-- Consigne 1 --
Traduisez en anglais cette phrase du texte fourni : « À l’époque, le candidat du Parti communiste avait obtenu 15,4% des voix. »

-- Texte fourni --
++++++

Marchais-Mélenchon : rupture ou continuité ?

Avant le score de Jean-Luc Mélenchon (19,6% des voix au premier tour de cette élection présidentielle), il faut remonter à l’élection présidentielle de 1981 et à Georges Marchais pour trouver un candidat situé à la gauche du Parti socialiste et ayant franchi la barre des 15%. Quelles sont les différences et les continuités de ces deux votes sur le plan géographique ? Analyse avec Jérôme Fourquet et Chloé Morin, pour l’Observatoire de l’opinion.

À l’époque, le candidat du Parti communiste avait obtenu 15,4% des voix. Comme le montre la carte suivante, il avait enregistré ses meilleurs résultats dans quatre grandes régions où l’influence du communisme était alors très importante. Il s’agissait tout d’abord des terres industrielles nordistes, avec les départements du Nord, du Pas-de-Calais, de la Somme et de l’Aisne, auxquelles on peut ajouter les Ardennes, l’Oise et la Seine-Maritime. Second bastion, la ceinture rouge de Paris avec les départements de Seine-Saint-Denis et du Val-de-Marne. Les campagnes rouges du Limousin et des bordures du Massif central constituaient la troisième zone de force de Georges Marchais, avec les départements comme l’Allier, la Haute-Vienne, la Creuse, la Corrèze, la Dordogne et le Cher. Enfin les départements d’un vaste Midi rouge, courant de Perpignan à Marseille, offrirent également de très bons résultats à Georges Marchais. Ce dernier était en revanche à la peine dans toutes les régions catholiques : le Grand-Ouest (à l’exception des Côtes d’Armor), l’Alsace, la Savoie, le sud du Massif central et les Pyrénées-Atlantiques.
 

Le leader de la France insoumise, qui s’est notamment appuyé sur les communistes (même si une partie de l’appareil a rechigné à s’impliquer dans sa campagne), améliore de plus de 4 points le score de Georges Marchais à l’époque : 19,6% contre 15,4%. Par ailleurs, Jean-Luc Mélenchon s’est distancé du Parti communiste, tant dans le contenu idéologique de ses discours que dans ses rapports récents avec l’appareil. Mais la comparaison de la géographie de ces deux votes est intéressante, en ce qu’elle dit des mutations économiques et sociales que la France a connues depuis 1981.

++++++

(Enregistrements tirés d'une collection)
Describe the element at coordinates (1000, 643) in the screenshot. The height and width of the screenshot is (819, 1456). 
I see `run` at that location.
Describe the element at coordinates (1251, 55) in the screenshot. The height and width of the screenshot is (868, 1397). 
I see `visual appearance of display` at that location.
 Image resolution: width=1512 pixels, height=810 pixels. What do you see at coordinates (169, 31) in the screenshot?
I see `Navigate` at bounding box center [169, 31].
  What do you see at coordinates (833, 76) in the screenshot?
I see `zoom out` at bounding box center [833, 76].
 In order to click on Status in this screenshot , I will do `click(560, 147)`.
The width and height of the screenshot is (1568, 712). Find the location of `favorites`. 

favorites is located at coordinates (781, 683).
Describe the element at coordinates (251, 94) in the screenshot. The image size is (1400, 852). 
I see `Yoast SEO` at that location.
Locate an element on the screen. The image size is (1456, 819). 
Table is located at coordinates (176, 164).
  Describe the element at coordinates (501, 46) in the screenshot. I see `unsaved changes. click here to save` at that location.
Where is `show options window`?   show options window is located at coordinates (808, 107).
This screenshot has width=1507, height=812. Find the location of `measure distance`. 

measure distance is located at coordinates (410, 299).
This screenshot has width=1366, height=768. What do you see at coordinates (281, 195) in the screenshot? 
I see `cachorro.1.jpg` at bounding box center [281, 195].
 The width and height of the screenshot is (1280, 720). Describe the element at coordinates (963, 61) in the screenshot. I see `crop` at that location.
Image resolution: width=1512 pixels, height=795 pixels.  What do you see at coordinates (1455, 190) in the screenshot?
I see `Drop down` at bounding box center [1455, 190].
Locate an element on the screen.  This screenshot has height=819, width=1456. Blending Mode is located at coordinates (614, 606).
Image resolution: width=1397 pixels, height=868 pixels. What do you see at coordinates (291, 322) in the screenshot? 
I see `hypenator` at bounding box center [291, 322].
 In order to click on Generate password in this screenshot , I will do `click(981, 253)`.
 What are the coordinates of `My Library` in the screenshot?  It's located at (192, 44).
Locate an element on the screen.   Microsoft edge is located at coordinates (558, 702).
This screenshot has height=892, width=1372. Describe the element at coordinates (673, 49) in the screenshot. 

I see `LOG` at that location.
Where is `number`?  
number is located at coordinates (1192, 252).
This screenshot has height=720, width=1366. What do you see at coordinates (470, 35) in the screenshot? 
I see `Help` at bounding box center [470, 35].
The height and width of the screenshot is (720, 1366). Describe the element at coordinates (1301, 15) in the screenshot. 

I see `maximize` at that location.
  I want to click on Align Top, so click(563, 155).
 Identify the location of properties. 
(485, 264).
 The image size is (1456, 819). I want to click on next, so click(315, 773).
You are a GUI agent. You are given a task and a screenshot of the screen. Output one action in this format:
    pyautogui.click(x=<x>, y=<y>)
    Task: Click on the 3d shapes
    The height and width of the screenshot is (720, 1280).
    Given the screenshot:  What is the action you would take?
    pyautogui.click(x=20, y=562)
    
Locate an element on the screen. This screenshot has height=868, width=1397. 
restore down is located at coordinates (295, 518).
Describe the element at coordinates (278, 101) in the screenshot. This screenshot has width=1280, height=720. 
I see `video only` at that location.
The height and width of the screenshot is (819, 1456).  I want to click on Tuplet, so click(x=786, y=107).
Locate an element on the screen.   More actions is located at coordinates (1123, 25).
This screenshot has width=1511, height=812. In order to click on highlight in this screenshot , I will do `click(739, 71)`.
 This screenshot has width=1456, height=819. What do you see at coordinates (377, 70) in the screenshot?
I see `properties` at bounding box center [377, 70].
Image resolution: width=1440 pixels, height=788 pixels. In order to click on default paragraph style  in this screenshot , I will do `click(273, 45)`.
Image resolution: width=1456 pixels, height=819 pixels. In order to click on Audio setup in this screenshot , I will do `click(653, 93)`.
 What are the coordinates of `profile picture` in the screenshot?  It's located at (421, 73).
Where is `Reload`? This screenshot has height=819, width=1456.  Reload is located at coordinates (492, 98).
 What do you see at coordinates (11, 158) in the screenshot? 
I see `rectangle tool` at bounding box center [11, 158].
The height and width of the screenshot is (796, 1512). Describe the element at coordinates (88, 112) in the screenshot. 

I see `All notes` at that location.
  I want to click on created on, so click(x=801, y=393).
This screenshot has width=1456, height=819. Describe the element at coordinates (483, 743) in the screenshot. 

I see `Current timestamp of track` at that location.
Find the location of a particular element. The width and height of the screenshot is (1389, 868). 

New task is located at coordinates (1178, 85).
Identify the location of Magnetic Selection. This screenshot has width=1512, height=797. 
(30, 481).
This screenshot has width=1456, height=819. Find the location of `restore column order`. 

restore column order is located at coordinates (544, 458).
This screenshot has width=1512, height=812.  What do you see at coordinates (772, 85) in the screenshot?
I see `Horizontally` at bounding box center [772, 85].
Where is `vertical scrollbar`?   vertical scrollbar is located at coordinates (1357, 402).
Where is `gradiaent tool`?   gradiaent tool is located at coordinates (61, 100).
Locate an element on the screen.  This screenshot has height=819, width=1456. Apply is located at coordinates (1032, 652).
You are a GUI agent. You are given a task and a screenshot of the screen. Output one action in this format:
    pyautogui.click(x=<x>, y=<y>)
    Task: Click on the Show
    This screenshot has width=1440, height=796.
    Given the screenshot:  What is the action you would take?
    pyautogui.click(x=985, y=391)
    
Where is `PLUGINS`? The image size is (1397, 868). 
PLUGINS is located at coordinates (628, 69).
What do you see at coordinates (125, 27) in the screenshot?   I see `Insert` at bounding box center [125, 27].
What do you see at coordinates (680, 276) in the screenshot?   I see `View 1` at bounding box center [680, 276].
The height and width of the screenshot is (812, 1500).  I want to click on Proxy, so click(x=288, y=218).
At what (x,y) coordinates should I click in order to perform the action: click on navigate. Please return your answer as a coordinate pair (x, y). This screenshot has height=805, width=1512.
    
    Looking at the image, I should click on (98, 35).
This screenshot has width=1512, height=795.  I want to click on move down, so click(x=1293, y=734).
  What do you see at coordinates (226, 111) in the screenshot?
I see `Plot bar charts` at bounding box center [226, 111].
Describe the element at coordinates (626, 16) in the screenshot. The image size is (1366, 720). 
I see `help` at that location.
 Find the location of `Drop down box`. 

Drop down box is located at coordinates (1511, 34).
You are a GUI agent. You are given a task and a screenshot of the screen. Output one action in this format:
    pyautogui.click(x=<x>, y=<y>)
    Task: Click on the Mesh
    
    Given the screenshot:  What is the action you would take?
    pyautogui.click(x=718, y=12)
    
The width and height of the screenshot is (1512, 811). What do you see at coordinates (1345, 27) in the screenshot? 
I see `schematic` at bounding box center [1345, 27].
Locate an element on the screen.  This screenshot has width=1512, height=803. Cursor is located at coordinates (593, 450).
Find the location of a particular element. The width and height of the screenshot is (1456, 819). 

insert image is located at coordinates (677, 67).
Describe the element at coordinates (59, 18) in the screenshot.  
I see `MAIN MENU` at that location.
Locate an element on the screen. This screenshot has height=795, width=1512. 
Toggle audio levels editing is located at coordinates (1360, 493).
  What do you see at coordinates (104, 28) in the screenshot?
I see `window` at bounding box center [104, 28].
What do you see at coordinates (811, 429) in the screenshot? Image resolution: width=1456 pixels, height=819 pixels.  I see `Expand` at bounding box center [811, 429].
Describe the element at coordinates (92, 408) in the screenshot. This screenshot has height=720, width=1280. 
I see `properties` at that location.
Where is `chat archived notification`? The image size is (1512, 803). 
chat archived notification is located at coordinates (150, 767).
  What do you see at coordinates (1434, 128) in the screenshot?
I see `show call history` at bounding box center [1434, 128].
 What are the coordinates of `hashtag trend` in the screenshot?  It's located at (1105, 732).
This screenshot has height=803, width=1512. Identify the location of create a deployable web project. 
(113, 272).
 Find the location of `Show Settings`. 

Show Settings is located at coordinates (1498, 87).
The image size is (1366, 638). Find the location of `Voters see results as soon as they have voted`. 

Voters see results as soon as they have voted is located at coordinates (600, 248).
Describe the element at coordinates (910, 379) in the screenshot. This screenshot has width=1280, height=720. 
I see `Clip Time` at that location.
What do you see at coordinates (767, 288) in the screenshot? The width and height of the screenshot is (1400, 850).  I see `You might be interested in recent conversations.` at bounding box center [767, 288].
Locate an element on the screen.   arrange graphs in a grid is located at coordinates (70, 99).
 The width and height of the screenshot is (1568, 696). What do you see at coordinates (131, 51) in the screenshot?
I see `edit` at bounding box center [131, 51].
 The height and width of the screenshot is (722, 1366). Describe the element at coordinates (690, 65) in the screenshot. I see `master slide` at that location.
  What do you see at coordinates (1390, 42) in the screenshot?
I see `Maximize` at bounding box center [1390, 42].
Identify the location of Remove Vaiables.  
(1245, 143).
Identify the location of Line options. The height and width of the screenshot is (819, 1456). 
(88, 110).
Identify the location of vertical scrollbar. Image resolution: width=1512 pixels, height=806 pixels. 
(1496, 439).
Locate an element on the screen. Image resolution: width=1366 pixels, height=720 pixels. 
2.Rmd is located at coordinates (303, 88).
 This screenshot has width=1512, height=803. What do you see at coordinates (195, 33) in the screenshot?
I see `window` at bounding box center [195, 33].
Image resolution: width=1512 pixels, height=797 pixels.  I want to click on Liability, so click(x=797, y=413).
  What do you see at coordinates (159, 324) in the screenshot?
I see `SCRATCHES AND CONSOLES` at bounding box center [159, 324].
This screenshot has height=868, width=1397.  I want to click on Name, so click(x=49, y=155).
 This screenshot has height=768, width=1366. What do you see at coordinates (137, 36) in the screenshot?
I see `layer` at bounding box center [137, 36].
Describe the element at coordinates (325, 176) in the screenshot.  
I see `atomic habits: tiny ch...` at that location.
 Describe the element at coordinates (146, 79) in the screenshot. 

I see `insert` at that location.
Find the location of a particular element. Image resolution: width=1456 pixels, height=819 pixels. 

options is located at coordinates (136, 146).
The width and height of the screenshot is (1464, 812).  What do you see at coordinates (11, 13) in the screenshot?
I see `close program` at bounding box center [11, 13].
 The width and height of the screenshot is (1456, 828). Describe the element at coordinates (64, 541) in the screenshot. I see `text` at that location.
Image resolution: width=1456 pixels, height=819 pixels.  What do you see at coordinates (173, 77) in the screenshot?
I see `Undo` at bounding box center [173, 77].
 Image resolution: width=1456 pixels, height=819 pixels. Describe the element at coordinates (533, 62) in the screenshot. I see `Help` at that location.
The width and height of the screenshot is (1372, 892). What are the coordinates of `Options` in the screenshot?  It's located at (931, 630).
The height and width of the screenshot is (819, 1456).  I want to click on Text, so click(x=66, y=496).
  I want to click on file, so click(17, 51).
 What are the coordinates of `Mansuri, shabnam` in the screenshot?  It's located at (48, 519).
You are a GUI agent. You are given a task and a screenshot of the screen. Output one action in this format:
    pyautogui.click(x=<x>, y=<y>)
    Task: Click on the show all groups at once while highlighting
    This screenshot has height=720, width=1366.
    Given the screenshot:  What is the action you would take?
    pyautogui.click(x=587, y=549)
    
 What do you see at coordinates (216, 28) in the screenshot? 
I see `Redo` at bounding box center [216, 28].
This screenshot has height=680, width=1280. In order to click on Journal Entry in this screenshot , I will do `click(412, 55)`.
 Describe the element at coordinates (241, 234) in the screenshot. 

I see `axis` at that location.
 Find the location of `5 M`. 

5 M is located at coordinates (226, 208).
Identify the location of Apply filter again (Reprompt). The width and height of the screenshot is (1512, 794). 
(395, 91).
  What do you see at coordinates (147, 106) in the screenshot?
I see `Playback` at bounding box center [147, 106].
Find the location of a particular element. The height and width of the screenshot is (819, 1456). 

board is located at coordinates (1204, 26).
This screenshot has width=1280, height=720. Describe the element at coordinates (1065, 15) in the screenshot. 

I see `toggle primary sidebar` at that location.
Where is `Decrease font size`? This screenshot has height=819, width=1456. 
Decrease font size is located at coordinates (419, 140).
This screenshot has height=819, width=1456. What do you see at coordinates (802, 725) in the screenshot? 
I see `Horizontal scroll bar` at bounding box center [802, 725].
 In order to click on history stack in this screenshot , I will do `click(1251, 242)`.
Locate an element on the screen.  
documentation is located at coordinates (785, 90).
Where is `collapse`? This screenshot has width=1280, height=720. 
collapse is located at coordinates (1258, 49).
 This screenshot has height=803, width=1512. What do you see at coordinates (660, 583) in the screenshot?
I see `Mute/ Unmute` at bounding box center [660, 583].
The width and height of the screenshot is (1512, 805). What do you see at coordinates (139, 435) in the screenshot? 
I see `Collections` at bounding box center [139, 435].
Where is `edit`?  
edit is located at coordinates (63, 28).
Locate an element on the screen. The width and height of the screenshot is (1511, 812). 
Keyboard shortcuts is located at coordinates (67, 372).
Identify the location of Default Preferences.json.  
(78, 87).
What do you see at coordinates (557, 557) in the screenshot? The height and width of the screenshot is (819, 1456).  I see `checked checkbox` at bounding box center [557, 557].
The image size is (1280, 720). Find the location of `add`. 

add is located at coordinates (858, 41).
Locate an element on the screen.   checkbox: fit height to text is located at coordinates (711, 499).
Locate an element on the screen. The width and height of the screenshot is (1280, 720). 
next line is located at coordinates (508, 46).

++++++

-- Consigne 2 --
Convertissez en liste JSON de chaînes, à raison d'une chaîne par ligne et sans les lignes vides, les lignes des données extraites depuis leur début jusqu'à la ligne contenant « In order to click on Status », celle-ci comprise.

-- Résultat attendu 1 --
At the time, the Communist Party candidate had obtained 15.4% of the vote.

-- Résultat attendu 2 --
[
  "Describe the element at coordinates (1000, 643) in the screenshot. The height and width of the screenshot is (819, 1456). ",
  "I see `run` at that location.",
  "Describe the element at coordinates (1251, 55) in the screenshot. The height and width of the screenshot is (868, 1397). ",
  "I see `visual appearance of display` at that location.",
  " Image resolution: width=1512 pixels, height=810 pixels. What do you see at coordinates (169, 31) in the screenshot?",
  "I see `Navigate` at bounding box center [169, 31].",
  "  What do you see at coordinates (833, 76) in the screenshot?",
  "I see `zoom out` at bounding box center [833, 76].",
  " In order to click on Status in this screenshot , I will do `click(560, 147)`."
]